— begin DATA FOR THE TASK —
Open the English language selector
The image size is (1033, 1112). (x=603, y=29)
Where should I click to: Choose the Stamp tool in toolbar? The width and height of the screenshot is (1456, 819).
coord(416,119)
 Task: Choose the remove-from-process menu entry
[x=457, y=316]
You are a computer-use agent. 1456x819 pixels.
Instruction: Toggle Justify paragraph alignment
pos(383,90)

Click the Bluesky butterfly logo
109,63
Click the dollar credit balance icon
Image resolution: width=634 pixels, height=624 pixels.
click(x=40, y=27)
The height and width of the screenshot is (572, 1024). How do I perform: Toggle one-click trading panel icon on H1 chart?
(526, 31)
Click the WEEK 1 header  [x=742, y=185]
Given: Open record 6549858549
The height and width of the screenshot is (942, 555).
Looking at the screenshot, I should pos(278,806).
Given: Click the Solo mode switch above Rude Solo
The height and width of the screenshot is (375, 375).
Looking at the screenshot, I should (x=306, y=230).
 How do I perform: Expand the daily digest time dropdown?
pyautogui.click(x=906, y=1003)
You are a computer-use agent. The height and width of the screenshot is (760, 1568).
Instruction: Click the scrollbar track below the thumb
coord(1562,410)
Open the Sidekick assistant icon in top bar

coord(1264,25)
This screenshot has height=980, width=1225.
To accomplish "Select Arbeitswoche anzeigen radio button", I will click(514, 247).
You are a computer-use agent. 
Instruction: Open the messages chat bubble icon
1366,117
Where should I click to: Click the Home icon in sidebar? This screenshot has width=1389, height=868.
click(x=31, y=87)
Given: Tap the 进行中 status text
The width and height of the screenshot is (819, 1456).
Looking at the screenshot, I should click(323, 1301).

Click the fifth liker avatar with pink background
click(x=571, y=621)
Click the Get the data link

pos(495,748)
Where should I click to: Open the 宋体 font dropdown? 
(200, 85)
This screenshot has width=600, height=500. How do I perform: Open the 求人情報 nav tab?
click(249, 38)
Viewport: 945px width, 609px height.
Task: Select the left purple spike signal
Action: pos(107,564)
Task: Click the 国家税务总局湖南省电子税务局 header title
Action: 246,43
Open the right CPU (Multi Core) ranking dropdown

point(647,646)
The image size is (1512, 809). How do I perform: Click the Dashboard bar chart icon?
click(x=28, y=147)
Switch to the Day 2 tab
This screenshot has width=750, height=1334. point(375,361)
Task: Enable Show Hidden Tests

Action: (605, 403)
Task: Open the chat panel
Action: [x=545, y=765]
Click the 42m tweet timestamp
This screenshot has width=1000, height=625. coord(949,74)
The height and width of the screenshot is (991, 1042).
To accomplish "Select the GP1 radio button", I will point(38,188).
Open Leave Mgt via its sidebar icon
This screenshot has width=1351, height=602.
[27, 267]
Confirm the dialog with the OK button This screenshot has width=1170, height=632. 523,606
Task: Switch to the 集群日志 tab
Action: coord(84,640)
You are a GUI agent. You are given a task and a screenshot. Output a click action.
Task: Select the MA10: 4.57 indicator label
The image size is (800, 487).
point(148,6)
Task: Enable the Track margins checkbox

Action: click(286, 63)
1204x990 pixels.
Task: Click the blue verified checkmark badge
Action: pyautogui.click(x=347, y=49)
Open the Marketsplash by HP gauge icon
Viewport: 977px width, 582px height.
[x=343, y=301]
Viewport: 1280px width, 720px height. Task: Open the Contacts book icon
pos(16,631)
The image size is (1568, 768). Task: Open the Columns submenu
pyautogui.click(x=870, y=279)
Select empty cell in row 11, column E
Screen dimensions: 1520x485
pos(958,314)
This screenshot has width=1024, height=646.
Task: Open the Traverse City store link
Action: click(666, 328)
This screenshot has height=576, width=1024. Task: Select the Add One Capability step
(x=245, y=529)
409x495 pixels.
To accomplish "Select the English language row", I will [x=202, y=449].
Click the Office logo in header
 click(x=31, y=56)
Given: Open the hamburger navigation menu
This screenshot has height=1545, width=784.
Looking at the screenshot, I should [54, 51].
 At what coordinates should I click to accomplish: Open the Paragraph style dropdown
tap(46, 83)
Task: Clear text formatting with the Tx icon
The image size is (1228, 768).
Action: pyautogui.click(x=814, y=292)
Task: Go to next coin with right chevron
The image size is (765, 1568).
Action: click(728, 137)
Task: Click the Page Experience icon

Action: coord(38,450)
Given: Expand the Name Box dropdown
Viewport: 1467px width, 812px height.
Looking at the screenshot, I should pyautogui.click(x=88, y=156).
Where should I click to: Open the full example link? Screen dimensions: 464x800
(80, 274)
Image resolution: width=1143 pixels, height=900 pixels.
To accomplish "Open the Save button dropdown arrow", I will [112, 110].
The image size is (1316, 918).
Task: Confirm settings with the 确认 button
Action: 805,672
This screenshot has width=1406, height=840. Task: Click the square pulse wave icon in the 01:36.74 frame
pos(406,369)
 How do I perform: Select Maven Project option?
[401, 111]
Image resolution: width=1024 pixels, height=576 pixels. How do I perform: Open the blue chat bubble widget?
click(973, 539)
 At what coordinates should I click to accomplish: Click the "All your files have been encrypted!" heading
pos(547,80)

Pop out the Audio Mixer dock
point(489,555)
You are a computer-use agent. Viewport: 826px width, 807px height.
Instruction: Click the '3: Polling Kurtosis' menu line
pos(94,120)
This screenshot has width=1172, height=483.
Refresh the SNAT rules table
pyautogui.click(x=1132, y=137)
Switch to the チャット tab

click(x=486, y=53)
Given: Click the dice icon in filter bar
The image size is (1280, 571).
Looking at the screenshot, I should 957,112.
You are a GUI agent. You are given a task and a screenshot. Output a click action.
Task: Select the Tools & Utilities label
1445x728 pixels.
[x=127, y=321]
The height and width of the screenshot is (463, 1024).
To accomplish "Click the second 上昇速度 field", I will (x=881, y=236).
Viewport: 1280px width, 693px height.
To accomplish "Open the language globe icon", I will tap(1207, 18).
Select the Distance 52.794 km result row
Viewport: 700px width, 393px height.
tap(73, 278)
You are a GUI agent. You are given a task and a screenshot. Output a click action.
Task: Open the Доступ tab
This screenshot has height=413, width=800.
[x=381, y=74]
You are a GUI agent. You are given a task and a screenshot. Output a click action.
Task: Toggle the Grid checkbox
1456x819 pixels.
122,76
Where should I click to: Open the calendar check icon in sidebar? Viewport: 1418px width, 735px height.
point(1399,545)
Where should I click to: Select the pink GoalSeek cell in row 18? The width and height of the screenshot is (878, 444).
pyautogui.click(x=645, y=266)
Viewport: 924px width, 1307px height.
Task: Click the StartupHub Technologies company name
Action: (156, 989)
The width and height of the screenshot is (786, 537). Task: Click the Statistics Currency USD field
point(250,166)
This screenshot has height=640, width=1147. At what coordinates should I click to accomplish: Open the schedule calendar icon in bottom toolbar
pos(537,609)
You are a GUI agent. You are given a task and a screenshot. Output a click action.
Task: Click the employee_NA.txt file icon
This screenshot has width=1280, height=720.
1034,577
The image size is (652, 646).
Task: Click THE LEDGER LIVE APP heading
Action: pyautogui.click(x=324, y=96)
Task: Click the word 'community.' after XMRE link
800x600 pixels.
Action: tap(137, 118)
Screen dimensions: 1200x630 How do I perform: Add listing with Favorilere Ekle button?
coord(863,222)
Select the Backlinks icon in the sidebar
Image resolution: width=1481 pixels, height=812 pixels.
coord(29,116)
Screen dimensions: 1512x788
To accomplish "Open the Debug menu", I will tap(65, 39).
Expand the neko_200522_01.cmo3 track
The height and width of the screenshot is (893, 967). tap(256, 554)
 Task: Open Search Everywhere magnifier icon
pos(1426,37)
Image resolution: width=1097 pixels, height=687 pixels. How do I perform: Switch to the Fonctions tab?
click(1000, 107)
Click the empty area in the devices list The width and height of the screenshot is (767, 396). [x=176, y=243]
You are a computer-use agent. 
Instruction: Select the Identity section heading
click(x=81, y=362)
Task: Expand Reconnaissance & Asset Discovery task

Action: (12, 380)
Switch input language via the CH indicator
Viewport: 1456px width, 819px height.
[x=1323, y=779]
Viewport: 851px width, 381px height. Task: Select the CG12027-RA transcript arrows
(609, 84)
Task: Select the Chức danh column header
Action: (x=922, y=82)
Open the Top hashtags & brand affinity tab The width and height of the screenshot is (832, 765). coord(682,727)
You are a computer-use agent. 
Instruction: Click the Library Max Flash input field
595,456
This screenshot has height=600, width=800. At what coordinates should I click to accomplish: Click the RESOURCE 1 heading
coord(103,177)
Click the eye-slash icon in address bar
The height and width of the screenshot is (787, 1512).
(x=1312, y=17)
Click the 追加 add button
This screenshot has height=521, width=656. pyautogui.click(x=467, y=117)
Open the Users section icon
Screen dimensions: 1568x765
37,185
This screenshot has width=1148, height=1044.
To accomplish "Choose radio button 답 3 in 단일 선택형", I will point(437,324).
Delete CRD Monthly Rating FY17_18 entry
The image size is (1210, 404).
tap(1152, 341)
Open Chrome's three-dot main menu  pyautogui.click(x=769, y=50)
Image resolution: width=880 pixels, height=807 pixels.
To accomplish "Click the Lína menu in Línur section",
— end DATA FOR THE TASK —
● JOB
Please collect every line of the records that contains the string "right".

● EXERCISE ANSWER
Open the right CPU (Multi Core) ranking dropdown
Task: Go to next coin with right chevron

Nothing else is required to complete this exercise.